BEGIN

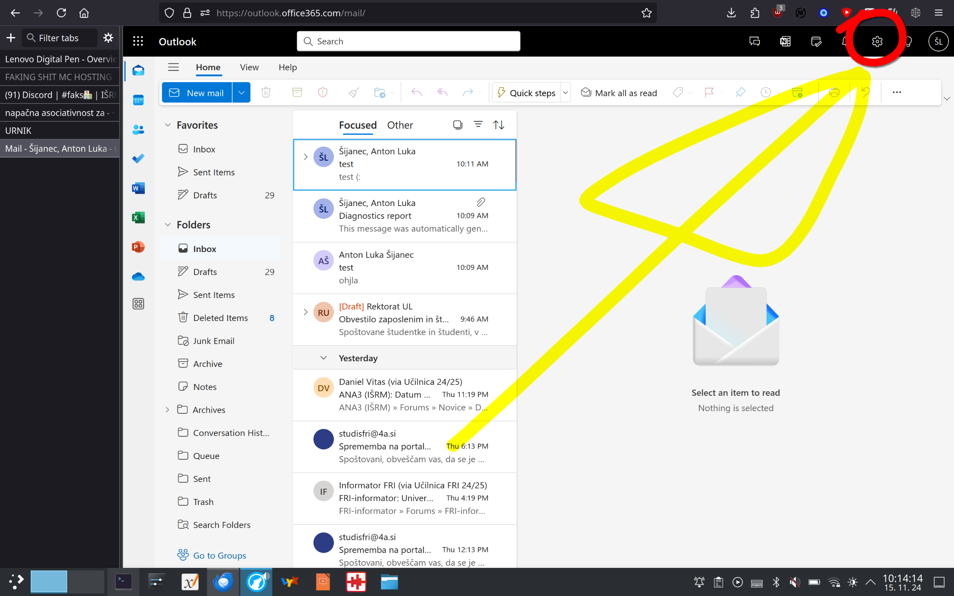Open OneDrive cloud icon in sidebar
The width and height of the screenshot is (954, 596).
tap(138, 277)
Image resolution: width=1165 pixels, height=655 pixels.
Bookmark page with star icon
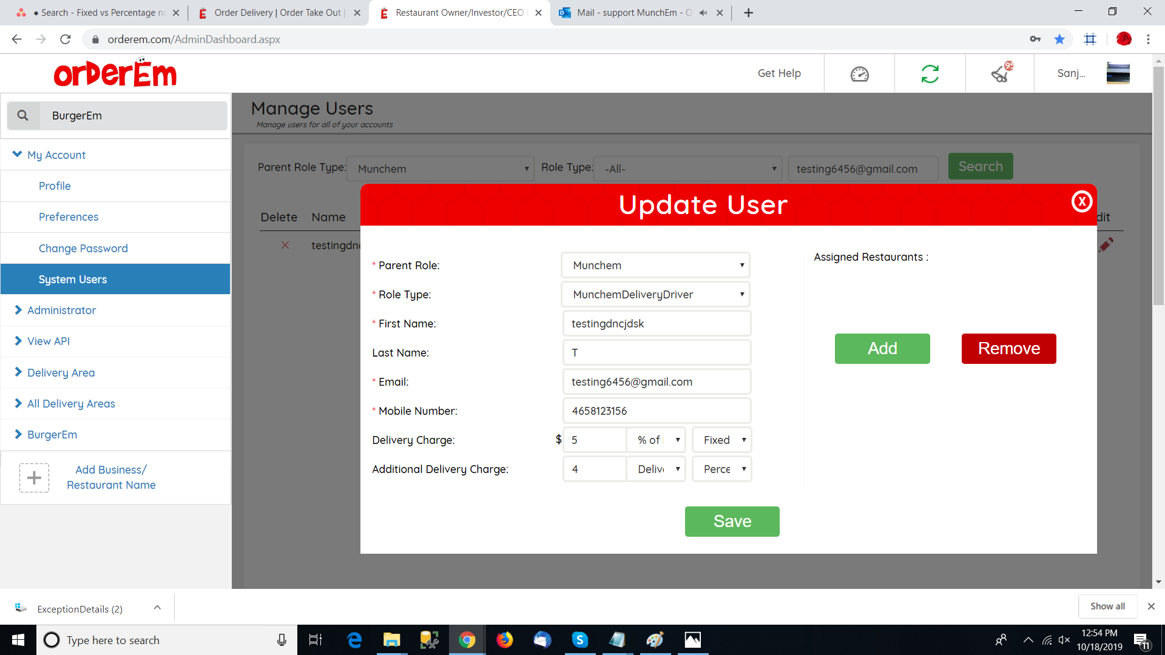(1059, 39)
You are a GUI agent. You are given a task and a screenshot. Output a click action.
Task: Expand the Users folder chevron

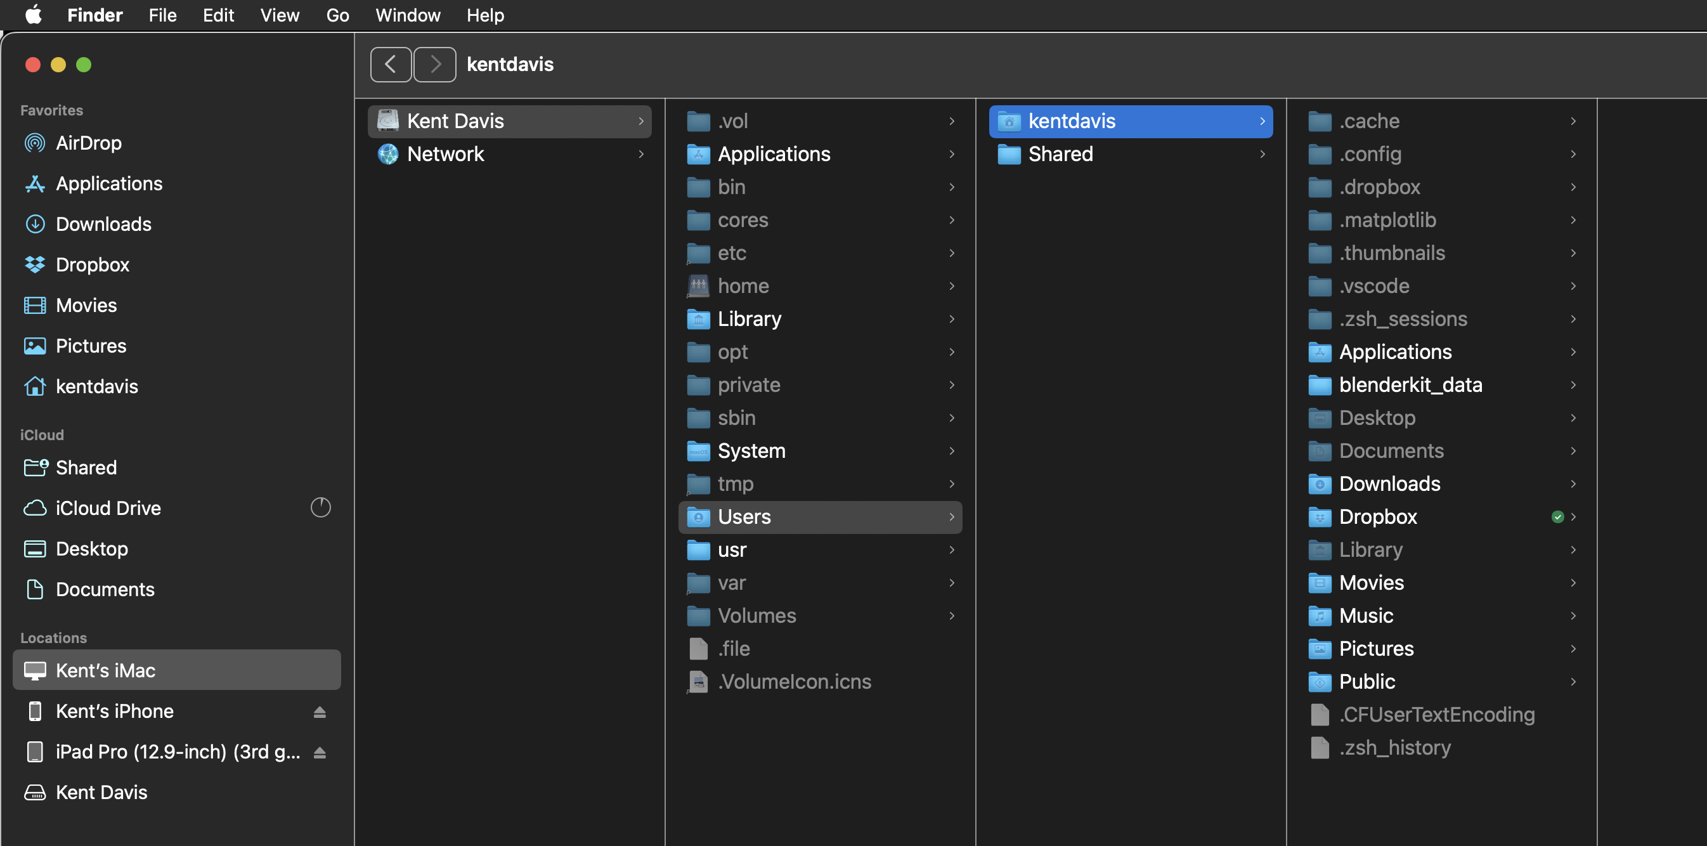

END

Everything from the line that contains "You are a GUI" to the final line of the data is to be duplicated exactly, both ends included, except the pictures.

■ **Result of this task**
You are a GUI agent. You are given a task and a screenshot. Output a click action.
Task: Expand the Users folder chevron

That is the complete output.